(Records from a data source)
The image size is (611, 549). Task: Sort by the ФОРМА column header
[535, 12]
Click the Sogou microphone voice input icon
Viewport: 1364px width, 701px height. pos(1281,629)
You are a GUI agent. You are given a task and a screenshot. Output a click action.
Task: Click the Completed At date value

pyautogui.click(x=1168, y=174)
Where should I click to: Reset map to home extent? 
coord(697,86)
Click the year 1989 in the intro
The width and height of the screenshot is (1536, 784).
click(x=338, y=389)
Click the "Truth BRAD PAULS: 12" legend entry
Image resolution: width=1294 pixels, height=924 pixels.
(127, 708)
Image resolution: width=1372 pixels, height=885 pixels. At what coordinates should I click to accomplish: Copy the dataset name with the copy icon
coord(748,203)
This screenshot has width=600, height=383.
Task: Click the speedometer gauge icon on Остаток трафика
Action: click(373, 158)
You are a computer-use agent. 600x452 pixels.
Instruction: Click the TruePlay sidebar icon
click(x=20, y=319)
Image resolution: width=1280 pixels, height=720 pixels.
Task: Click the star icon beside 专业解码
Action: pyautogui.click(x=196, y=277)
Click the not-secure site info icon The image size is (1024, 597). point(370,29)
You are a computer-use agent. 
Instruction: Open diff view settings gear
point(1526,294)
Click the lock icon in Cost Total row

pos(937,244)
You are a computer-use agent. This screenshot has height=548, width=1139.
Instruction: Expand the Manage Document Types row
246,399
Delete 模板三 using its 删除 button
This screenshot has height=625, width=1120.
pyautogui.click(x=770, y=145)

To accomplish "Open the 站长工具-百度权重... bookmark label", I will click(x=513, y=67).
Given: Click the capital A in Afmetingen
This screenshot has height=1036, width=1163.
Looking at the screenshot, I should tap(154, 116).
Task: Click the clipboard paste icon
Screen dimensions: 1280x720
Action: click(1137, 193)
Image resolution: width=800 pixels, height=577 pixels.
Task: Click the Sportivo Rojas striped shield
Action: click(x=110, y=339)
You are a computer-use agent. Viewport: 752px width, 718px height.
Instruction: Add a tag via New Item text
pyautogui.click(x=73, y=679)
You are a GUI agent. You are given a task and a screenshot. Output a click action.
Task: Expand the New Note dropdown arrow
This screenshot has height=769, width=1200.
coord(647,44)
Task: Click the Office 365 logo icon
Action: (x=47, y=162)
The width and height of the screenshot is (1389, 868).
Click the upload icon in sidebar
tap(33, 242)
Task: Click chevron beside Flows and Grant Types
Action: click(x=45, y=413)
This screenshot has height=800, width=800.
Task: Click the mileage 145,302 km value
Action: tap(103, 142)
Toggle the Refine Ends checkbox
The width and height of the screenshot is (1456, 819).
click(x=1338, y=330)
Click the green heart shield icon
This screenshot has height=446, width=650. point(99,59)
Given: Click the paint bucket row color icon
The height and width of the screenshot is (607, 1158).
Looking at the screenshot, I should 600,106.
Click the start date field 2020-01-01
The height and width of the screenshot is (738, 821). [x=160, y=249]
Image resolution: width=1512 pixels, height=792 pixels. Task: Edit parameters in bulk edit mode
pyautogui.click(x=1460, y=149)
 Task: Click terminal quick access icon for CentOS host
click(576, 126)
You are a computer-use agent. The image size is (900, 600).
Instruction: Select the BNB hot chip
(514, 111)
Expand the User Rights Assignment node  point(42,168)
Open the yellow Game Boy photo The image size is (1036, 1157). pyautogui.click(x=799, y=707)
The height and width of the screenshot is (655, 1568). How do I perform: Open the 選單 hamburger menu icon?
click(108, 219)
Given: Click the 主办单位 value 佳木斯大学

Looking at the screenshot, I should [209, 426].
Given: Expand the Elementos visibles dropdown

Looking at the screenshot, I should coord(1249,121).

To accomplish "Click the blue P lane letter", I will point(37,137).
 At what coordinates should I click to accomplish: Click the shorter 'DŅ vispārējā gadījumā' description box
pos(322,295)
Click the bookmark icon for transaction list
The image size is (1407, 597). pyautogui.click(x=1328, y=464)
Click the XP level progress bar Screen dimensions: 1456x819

Exercise description:
Change every "computer-use agent" in the rows above to "desktop agent", keeping everything else the same.

Complete answer:
The image size is (611, 549). Task: Sort by the ФОРМА column header
[535, 12]
Click the Sogou microphone voice input icon
Viewport: 1364px width, 701px height. pos(1281,629)
You are a GUI agent. You are given a task and a screenshot. Output a click action.
Task: Click the Completed At date value

pyautogui.click(x=1168, y=174)
Where should I click to: Reset map to home extent? 
coord(697,86)
Click the year 1989 in the intro
The width and height of the screenshot is (1536, 784).
click(x=338, y=389)
Click the "Truth BRAD PAULS: 12" legend entry
Image resolution: width=1294 pixels, height=924 pixels.
(127, 708)
Image resolution: width=1372 pixels, height=885 pixels. At what coordinates should I click to accomplish: Copy the dataset name with the copy icon
coord(748,203)
This screenshot has width=600, height=383.
Task: Click the speedometer gauge icon on Остаток трафика
Action: click(373, 158)
You are a desktop agent. 600x452 pixels.
Instruction: Click the TruePlay sidebar icon
click(x=20, y=319)
Image resolution: width=1280 pixels, height=720 pixels.
Task: Click the star icon beside 专业解码
Action: pyautogui.click(x=196, y=277)
Click the not-secure site info icon The image size is (1024, 597). point(370,29)
You are a desktop agent. 
Instruction: Open diff view settings gear
point(1526,294)
Click the lock icon in Cost Total row

pos(937,244)
You are a desktop agent. This screenshot has height=548, width=1139.
Instruction: Expand the Manage Document Types row
246,399
Delete 模板三 using its 删除 button
This screenshot has height=625, width=1120.
pyautogui.click(x=770, y=145)

To accomplish "Open the 站长工具-百度权重... bookmark label", I will click(x=513, y=67).
Given: Click the capital A in Afmetingen
This screenshot has height=1036, width=1163.
Looking at the screenshot, I should tap(154, 116).
Task: Click the clipboard paste icon
Screen dimensions: 1280x720
Action: click(1137, 193)
Image resolution: width=800 pixels, height=577 pixels.
Task: Click the Sportivo Rojas striped shield
Action: click(x=110, y=339)
You are a desktop agent. Viewport: 752px width, 718px height.
Instruction: Add a tag via New Item text
pyautogui.click(x=73, y=679)
You are a GUI agent. You are given a task and a screenshot. Output a click action.
Task: Expand the New Note dropdown arrow
This screenshot has height=769, width=1200.
coord(647,44)
Task: Click the Office 365 logo icon
Action: (x=47, y=162)
The width and height of the screenshot is (1389, 868).
Click the upload icon in sidebar
tap(33, 242)
Task: Click chevron beside Flows and Grant Types
Action: click(x=45, y=413)
This screenshot has height=800, width=800.
Task: Click the mileage 145,302 km value
Action: tap(103, 142)
Toggle the Refine Ends checkbox
The width and height of the screenshot is (1456, 819).
click(x=1338, y=330)
Click the green heart shield icon
This screenshot has height=446, width=650. point(99,59)
Given: Click the paint bucket row color icon
The height and width of the screenshot is (607, 1158).
Looking at the screenshot, I should 600,106.
Click the start date field 2020-01-01
The height and width of the screenshot is (738, 821). [x=160, y=249]
Image resolution: width=1512 pixels, height=792 pixels. Task: Edit parameters in bulk edit mode
pyautogui.click(x=1460, y=149)
 Task: Click terminal quick access icon for CentOS host
click(576, 126)
You are a desktop agent. The image size is (900, 600).
Instruction: Select the BNB hot chip
(514, 111)
Expand the User Rights Assignment node  point(42,168)
Open the yellow Game Boy photo The image size is (1036, 1157). pyautogui.click(x=799, y=707)
The height and width of the screenshot is (655, 1568). How do I perform: Open the 選單 hamburger menu icon?
click(108, 219)
Given: Click the 主办单位 value 佳木斯大学

Looking at the screenshot, I should [209, 426].
Given: Expand the Elementos visibles dropdown

Looking at the screenshot, I should coord(1249,121).

To accomplish "Click the blue P lane letter", I will point(37,137).
 At what coordinates should I click to accomplish: Click the shorter 'DŅ vispārējā gadījumā' description box
pos(322,295)
Click the bookmark icon for transaction list
The image size is (1407, 597). pyautogui.click(x=1328, y=464)
Click the XP level progress bar Screen dimensions: 1456x819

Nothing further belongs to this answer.